[Stored records]
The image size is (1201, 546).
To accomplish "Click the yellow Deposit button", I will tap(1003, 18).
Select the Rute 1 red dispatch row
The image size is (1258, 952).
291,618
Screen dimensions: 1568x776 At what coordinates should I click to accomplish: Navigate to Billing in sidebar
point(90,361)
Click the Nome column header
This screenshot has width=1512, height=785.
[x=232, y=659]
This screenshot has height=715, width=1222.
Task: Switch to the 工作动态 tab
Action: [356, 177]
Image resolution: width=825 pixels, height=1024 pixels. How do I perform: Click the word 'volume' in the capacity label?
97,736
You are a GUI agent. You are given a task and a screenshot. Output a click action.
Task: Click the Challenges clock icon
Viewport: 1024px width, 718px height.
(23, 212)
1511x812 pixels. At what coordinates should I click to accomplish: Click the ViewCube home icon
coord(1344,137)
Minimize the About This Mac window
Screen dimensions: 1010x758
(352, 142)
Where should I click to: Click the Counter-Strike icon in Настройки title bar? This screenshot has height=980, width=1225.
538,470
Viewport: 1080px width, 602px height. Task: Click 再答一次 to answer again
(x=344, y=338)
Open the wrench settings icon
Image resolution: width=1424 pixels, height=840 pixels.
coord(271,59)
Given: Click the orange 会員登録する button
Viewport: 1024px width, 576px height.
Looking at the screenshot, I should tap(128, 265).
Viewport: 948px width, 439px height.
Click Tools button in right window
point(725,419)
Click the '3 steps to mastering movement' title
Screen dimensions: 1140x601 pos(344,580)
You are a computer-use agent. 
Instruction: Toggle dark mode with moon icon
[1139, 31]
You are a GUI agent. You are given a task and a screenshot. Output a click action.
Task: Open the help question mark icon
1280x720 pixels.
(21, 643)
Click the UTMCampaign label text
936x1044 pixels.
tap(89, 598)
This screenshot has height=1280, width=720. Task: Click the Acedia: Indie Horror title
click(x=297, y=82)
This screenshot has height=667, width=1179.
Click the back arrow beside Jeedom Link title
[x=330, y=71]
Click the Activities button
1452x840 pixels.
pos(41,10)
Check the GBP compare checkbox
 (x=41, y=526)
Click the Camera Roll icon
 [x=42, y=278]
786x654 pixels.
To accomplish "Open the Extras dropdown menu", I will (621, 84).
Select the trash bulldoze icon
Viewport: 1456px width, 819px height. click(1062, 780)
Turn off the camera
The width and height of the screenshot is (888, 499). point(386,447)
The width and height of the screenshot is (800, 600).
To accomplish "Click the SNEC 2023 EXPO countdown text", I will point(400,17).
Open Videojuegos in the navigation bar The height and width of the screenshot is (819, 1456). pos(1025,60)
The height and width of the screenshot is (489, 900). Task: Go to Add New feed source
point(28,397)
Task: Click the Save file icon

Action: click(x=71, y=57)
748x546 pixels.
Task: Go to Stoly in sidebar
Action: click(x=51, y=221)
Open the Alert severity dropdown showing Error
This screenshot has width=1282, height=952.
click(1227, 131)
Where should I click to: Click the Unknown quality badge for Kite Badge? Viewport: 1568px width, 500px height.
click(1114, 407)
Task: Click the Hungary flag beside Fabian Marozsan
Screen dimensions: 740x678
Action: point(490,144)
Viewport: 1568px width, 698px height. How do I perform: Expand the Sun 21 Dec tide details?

WORK TO BE COMPLETED: Each entry above must be repeated word for word.

FINISHED EXERCISE:
The image size is (1201, 546).
To accomplish "Click the yellow Deposit button", I will tap(1003, 18).
Select the Rute 1 red dispatch row
The image size is (1258, 952).
291,618
Screen dimensions: 1568x776 At what coordinates should I click to accomplish: Navigate to Billing in sidebar
point(90,361)
Click the Nome column header
This screenshot has width=1512, height=785.
[x=232, y=659]
This screenshot has height=715, width=1222.
Task: Switch to the 工作动态 tab
Action: [356, 177]
Image resolution: width=825 pixels, height=1024 pixels. How do I perform: Click the word 'volume' in the capacity label?
97,736
You are a GUI agent. You are given a task and a screenshot. Output a click action.
Task: Click the Challenges clock icon
Viewport: 1024px width, 718px height.
(23, 212)
1511x812 pixels. At what coordinates should I click to accomplish: Click the ViewCube home icon
coord(1344,137)
Minimize the About This Mac window
Screen dimensions: 1010x758
(352, 142)
Where should I click to: Click the Counter-Strike icon in Настройки title bar? This screenshot has height=980, width=1225.
538,470
Viewport: 1080px width, 602px height. Task: Click 再答一次 to answer again
(x=344, y=338)
Open the wrench settings icon
Image resolution: width=1424 pixels, height=840 pixels.
coord(271,59)
Given: Click the orange 会員登録する button
Viewport: 1024px width, 576px height.
Looking at the screenshot, I should tap(128, 265).
Viewport: 948px width, 439px height.
Click Tools button in right window
point(725,419)
Click the '3 steps to mastering movement' title
Screen dimensions: 1140x601 pos(344,580)
You are a computer-use agent. 
Instruction: Toggle dark mode with moon icon
[1139, 31]
You are a GUI agent. You are given a task and a screenshot. Output a click action.
Task: Open the help question mark icon
1280x720 pixels.
(21, 643)
Click the UTMCampaign label text
936x1044 pixels.
tap(89, 598)
This screenshot has height=1280, width=720. Task: Click the Acedia: Indie Horror title
click(x=297, y=82)
This screenshot has height=667, width=1179.
Click the back arrow beside Jeedom Link title
[x=330, y=71]
Click the Activities button
1452x840 pixels.
pos(41,10)
Check the GBP compare checkbox
 (x=41, y=526)
Click the Camera Roll icon
 [x=42, y=278]
786x654 pixels.
To accomplish "Open the Extras dropdown menu", I will (621, 84).
Select the trash bulldoze icon
Viewport: 1456px width, 819px height. click(1062, 780)
Turn off the camera
The width and height of the screenshot is (888, 499). point(386,447)
The width and height of the screenshot is (800, 600).
To accomplish "Click the SNEC 2023 EXPO countdown text", I will point(400,17).
Open Videojuegos in the navigation bar The height and width of the screenshot is (819, 1456). pos(1025,60)
The height and width of the screenshot is (489, 900). Task: Go to Add New feed source
point(28,397)
Task: Click the Save file icon

Action: click(x=71, y=57)
748x546 pixels.
Task: Go to Stoly in sidebar
Action: click(x=51, y=221)
Open the Alert severity dropdown showing Error
This screenshot has width=1282, height=952.
click(1227, 131)
Where should I click to: Click the Unknown quality badge for Kite Badge? Viewport: 1568px width, 500px height.
click(1114, 407)
Task: Click the Hungary flag beside Fabian Marozsan
Screen dimensions: 740x678
Action: point(490,144)
Viewport: 1568px width, 698px height. How do I perform: Expand the Sun 21 Dec tide details?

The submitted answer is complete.